[Stored data]
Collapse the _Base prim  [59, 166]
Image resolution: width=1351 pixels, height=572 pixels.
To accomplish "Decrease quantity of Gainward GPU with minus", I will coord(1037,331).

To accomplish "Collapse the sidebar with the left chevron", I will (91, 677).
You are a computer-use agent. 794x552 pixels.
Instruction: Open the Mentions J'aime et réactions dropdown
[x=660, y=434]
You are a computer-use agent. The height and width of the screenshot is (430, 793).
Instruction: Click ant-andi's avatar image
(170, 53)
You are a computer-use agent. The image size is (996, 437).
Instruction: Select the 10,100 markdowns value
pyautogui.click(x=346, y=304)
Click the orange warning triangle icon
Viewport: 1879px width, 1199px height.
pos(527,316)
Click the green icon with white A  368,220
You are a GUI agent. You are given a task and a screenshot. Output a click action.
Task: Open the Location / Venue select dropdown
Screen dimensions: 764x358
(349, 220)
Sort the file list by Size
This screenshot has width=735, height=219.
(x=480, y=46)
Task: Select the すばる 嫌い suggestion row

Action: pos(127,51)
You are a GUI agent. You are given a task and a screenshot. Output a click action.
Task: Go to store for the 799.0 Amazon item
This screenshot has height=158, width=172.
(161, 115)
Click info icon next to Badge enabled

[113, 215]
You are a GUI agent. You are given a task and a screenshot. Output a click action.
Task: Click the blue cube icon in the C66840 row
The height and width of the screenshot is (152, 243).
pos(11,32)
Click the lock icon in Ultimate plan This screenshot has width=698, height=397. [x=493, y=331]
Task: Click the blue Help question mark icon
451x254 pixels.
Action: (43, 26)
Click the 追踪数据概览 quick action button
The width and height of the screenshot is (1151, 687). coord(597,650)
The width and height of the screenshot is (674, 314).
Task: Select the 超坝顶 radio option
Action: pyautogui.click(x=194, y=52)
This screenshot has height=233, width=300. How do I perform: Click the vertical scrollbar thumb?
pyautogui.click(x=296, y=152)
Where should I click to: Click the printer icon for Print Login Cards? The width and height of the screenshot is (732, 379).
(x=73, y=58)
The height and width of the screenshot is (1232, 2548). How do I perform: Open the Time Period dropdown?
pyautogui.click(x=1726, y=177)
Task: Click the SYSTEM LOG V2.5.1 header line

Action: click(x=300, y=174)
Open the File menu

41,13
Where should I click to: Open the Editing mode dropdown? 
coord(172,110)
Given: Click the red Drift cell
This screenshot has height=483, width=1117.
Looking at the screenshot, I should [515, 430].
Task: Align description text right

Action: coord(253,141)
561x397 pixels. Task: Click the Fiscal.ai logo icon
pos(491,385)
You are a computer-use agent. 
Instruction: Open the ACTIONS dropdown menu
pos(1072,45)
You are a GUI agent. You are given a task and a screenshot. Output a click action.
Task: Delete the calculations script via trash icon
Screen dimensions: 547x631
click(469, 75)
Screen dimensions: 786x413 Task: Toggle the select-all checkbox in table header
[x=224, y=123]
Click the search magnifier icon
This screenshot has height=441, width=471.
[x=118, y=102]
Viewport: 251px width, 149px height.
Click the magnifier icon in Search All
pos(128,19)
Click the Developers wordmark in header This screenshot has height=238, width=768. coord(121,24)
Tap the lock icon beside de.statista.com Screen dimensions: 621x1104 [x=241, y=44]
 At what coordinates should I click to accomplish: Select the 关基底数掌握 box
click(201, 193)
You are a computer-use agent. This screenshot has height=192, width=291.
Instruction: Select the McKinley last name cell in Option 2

### EXERCISE PROMPT
Reproduce verbatim the items starting with the line that contains "Click the 追踪数据概览 quick action button" and continuing through the line that contains "click(201, 193)", including both of those lines.

### WORKED SOLUTION
Click the 追踪数据概览 quick action button
The width and height of the screenshot is (1151, 687). coord(597,650)
The width and height of the screenshot is (674, 314).
Task: Select the 超坝顶 radio option
Action: pyautogui.click(x=194, y=52)
This screenshot has height=233, width=300. How do I perform: Click the vertical scrollbar thumb?
pyautogui.click(x=296, y=152)
Where should I click to: Click the printer icon for Print Login Cards? The width and height of the screenshot is (732, 379).
(x=73, y=58)
The height and width of the screenshot is (1232, 2548). How do I perform: Open the Time Period dropdown?
pyautogui.click(x=1726, y=177)
Task: Click the SYSTEM LOG V2.5.1 header line

Action: click(x=300, y=174)
Open the File menu

41,13
Where should I click to: Open the Editing mode dropdown? 
coord(172,110)
Given: Click the red Drift cell
This screenshot has height=483, width=1117.
Looking at the screenshot, I should [515, 430].
Task: Align description text right

Action: coord(253,141)
561x397 pixels. Task: Click the Fiscal.ai logo icon
pos(491,385)
You are a computer-use agent. 
Instruction: Open the ACTIONS dropdown menu
pos(1072,45)
You are a GUI agent. You are given a task and a screenshot. Output a click action.
Task: Delete the calculations script via trash icon
Screen dimensions: 547x631
click(469, 75)
Screen dimensions: 786x413 Task: Toggle the select-all checkbox in table header
[x=224, y=123]
Click the search magnifier icon
This screenshot has height=441, width=471.
[x=118, y=102]
Viewport: 251px width, 149px height.
Click the magnifier icon in Search All
pos(128,19)
Click the Developers wordmark in header This screenshot has height=238, width=768. coord(121,24)
Tap the lock icon beside de.statista.com Screen dimensions: 621x1104 [x=241, y=44]
 At what coordinates should I click to accomplish: Select the 关基底数掌握 box
click(201, 193)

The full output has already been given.